───── DATA PROVIDED ─────
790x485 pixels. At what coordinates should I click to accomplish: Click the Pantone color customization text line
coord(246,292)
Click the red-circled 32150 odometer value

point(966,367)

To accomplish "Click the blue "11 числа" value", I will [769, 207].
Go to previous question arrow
─────
PROMPT »
Your reply should hold all the entries, each repeated without a single change.

WRITTEN SOLUTION »
790x485 pixels. At what coordinates should I click to accomplish: Click the Pantone color customization text line
coord(246,292)
Click the red-circled 32150 odometer value

point(966,367)

To accomplish "Click the blue "11 числа" value", I will [769, 207].
Go to previous question arrow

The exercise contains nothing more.